The 45 members of the Moravian College Choir are rioting for peace. They shout "Dona nobis pacem," shattering a soothing section of the Catholic Mass.

Throwing away liturgy, they taunt God and government with rhyme: "We're fed up with your heavenly silence/And we only get action with violence." They sway and stomp, criss cross and ring dance, until the stage in Foy Concert Hall resembles something between a rumble and a be-in.

The frenzy is joined by Paula Ring Zerkle, Moravian's director of choral music. She begins by arranging movements in the middle of the singers. Then she bounds into the auditorium to make sure the stage isn't a mob scene. She ends up standing on risers empty of vocalists.

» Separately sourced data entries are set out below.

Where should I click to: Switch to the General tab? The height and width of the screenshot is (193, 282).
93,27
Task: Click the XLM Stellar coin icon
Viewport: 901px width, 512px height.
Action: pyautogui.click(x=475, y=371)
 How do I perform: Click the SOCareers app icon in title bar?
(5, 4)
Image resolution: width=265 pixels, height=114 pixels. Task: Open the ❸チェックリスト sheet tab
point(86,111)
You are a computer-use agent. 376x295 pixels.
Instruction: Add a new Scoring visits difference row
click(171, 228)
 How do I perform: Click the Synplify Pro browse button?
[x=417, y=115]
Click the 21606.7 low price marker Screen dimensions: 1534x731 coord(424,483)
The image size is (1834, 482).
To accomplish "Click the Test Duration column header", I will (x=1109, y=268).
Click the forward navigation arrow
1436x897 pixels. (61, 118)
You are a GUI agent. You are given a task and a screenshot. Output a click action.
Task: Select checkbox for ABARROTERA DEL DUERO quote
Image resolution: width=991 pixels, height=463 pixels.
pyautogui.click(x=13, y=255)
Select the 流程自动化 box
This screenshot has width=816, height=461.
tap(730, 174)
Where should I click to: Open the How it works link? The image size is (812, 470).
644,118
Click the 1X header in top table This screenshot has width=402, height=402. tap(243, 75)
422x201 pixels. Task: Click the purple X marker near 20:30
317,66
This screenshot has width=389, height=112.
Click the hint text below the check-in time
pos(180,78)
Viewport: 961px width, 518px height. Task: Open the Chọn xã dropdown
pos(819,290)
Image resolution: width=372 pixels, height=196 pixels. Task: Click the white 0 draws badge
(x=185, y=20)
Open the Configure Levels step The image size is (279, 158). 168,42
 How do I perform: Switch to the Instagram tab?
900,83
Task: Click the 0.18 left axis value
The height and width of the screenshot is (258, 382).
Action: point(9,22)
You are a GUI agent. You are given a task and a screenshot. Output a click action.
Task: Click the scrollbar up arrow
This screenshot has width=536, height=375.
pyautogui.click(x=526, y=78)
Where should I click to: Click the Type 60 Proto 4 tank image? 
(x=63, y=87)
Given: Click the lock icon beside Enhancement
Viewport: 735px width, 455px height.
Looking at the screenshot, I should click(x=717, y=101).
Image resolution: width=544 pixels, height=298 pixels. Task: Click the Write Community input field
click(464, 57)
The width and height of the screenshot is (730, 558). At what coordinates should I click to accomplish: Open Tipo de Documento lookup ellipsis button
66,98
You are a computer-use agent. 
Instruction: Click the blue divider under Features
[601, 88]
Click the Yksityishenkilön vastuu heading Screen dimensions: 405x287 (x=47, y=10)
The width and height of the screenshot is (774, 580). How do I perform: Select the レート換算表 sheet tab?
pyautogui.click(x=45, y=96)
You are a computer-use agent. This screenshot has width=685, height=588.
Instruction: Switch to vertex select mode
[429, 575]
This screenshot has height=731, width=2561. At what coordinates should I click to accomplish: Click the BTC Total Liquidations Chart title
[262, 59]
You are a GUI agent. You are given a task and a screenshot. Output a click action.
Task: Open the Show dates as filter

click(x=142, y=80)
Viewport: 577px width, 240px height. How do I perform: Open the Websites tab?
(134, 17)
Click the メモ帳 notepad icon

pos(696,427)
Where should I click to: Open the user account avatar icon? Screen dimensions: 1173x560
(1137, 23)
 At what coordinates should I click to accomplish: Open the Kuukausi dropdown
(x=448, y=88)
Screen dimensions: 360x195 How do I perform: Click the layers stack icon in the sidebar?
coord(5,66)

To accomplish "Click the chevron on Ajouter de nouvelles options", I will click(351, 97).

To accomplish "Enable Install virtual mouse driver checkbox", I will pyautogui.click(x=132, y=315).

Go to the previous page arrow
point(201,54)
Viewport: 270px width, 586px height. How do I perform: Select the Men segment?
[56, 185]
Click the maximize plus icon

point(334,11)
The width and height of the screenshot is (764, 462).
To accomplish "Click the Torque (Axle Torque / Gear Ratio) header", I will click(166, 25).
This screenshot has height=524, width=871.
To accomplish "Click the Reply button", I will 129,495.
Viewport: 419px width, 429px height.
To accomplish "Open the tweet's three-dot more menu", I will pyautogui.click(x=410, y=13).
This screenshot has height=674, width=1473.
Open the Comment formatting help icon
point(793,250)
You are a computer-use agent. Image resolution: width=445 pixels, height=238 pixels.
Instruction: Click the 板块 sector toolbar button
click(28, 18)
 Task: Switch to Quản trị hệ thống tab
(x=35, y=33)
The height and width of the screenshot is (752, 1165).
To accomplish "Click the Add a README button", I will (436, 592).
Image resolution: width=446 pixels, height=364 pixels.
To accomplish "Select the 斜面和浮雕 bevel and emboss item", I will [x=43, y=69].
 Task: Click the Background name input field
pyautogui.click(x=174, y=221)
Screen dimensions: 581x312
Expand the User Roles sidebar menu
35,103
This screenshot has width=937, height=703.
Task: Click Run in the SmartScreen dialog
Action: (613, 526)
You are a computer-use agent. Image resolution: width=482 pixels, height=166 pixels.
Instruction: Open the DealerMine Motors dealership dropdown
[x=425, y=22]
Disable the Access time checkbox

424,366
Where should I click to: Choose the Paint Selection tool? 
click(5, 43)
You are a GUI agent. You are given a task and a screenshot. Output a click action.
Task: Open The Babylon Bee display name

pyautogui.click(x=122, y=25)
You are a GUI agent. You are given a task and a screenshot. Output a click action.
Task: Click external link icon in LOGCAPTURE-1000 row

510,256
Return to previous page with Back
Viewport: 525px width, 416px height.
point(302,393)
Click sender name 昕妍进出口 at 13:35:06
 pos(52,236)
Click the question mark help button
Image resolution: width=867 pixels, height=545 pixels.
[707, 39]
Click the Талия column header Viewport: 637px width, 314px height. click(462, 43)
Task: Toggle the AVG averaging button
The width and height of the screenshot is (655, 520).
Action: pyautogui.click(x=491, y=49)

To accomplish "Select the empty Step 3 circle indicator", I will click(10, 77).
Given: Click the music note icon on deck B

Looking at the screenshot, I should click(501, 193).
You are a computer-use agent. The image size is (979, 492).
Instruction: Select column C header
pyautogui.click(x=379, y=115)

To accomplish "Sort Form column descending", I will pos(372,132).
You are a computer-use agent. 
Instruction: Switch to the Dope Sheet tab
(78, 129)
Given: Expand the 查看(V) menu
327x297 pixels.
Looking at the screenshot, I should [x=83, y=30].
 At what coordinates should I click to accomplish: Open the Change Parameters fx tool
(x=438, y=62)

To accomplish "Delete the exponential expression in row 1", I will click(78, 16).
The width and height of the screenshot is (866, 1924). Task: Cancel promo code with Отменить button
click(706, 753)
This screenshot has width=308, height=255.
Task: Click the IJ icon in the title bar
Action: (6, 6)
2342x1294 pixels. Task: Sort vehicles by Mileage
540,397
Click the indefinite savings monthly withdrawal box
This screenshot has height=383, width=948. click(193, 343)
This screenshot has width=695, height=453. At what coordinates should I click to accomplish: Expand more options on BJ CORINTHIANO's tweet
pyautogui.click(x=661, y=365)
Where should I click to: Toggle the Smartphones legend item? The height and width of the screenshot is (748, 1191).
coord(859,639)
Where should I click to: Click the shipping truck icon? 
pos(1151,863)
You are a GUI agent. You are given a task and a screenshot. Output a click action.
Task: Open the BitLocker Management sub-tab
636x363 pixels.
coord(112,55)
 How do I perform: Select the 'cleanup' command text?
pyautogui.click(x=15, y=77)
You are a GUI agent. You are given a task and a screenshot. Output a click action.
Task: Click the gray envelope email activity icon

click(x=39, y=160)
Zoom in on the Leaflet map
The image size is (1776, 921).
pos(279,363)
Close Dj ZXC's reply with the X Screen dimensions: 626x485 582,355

Zerkle, in short, acts less like a conductor and more like a choreographer. Indeed, with her short hair and long earrings, black sneakers and pink pullover, she could be a younger Twyla Tharp.

Welcome to a rehearsal of Leonard Bernstein's "Mass: A Theater Piece for Singers, Players and Dancers," which will receive a rare concert rendition for 120-plus performers Saturday night and next Sunday afternoon at Moravian.

Premiered in 1971, it's a radical reaction to crises of faith from a pied piper for peace. Bernstein and co-lyricist Stephen Schwartz, creator of the 1971 gospel-busting musical "Godspell," turn the Mass into a seesawing dialogue between the Celebrant, a fairly simple religious leader, and a disenfranchised street chorus.

Angered by demands for peace, exhausted by his own corruption, the Celebrant breaks holy vessels, tears off ceremonial clothes and sings "Things Get Broken," insisting that anyone can be him with the right accessories. He leaves congregants to celebrate their own communion through a healing hymn and a pledge of peace shared with spectators.

Bernstein, Schwartz and guest lyricist Paul Simon, all Jews, used Catholic rituals and catholic methods to address the divisive late 1960s and early '70s.

"Mass" was shaped by the assassinations of Robert Kennedy and Martin Luther King Jr., wars in Vietnam and Czechoslovakia, threats to the sanctity of organized religion and organized politics.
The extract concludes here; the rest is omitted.